Gaby Vaca-Flores, RDN, shares a simple lemon ginger tea recipe. But first, a closer look at five health and wellness benefits of ginger.
As a registered dietitian, I have to let you know that the perfect cure-all food doesn’t exist. However, a few do come close, and ginger is surely amongst them.
What Is Ginger, Exactly?
Ginger is a tropical plant native to Asia. The underground rhizome of this medicinal plant is called the ginger root, which is what we commonly see complementing our plate of sushi and at our local farmers market. Ginger root has been praised for thousands of years for its therapeutic properties… but does it actually benefit your health? Simply put, yes!
5 Health Benefits of Ginger
Here are five science-backed benefits of ginger that’ll encourage you to include it in your daily diet.
1. Improves Digestion
For starters, consuming fresh or powdered ginger can support healthier digestion and lessen discomfort after eating. Researchers found that consuming ginger before a meal can actually stimulate digestion by speeding up the amount of time your stomach needs to empty its food contents to the small intestine. This physiological process is called gastric emptying. Slow gastric emptying is a common underlying cause of acid reflux, abdominal pain, and bloating. But more critically, it can impact your body’s ability to break down and absorb nutrients.

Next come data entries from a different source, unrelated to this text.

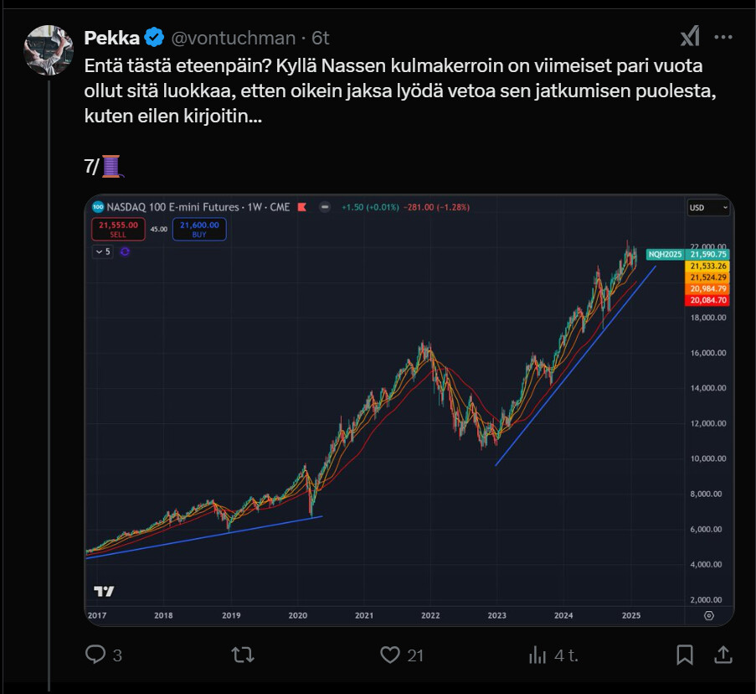Open the @vontuchman handle link
The width and height of the screenshot is (756, 694).
[x=234, y=38]
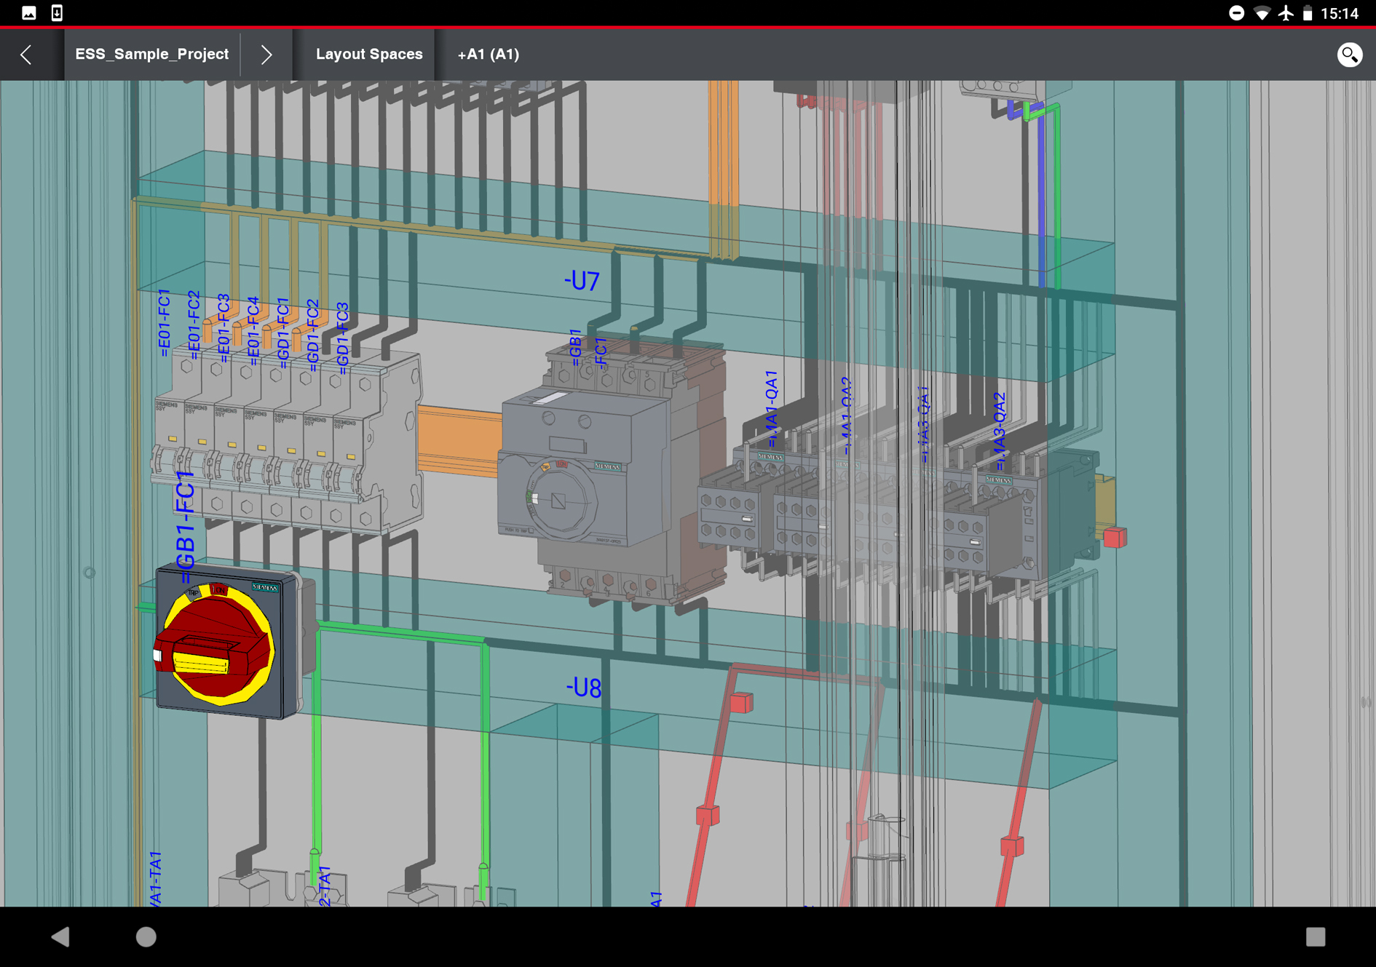This screenshot has height=967, width=1376.
Task: Tap the -U7 wire duct label
Action: tap(582, 281)
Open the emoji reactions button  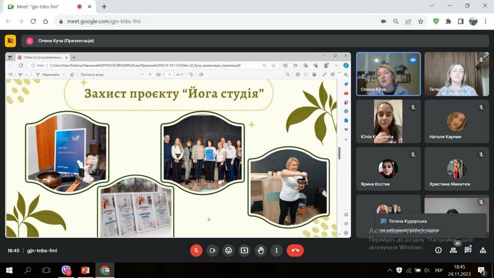[x=228, y=250]
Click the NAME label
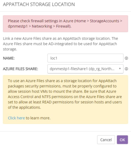This screenshot has height=145, width=131. [x=9, y=58]
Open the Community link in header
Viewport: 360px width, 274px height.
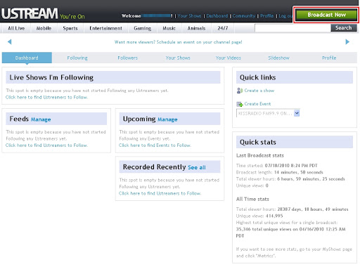(244, 16)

2. Relieves Muscle Soreness
Making it to the gym is hard, but dealing with post-workout aches is usually worse. According to a 2010 study by the American Pain Society, consuming two grams of ginger per day can help reduce pain associated with exercise-induced muscle soreness. Researchers deem ginger’s anti-inflammatory properties as hypoalgesic, a fancy word indicating that it counteracts pain stimuli.
3. Combats Nausea + Motion Sickness
If you have a sensitive stomach or experience motion sickness, ginger can be an effective antidote. Its ability to reduce nausea is arguably one of ginger’s most traditional and well-supported uses for health and wellness. Both motion sickness and general nausea often result from gastric dysrhythmias, a condition that occurs when the stomach’s muscle rhythms are out of sync. Luckily, a 2003 study suggests you can avoid gastric dysrhythmias by consuming ginger ahead of time.
4. Eases Menstrual Pain
Looking to ditch your OTC pain meds during that time of the month? Then ginger may be the solution for you. A 2009 double-blind study found that ginger root was just as effective as ibuprofen and mefenamic acid (common pain meds) in reducing menstrual-related pain. Additionally, a 2014 study suggests that if you take ginger daily during the week leading up your new cycle, your mood and other behavioral PMS symptoms can improve.

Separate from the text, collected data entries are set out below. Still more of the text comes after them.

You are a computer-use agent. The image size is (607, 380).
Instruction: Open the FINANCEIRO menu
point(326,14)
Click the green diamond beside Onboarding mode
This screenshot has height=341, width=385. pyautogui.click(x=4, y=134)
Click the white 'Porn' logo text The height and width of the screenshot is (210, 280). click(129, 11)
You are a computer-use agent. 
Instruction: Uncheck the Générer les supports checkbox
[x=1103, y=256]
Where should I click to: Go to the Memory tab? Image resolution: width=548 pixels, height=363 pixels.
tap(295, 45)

5. Supports Cognitive Health
Lastly, there’s substantial research on ginger’s ability to support healthy brain function. In a 2012 study, women who took ginger daily experienced significant boosts in their memory and cognitive performance. Other studies also show similar findings, suggesting that the bioactive properties and antioxidant activity in ginger may be beneficial in protecting the brain against cognitive decline.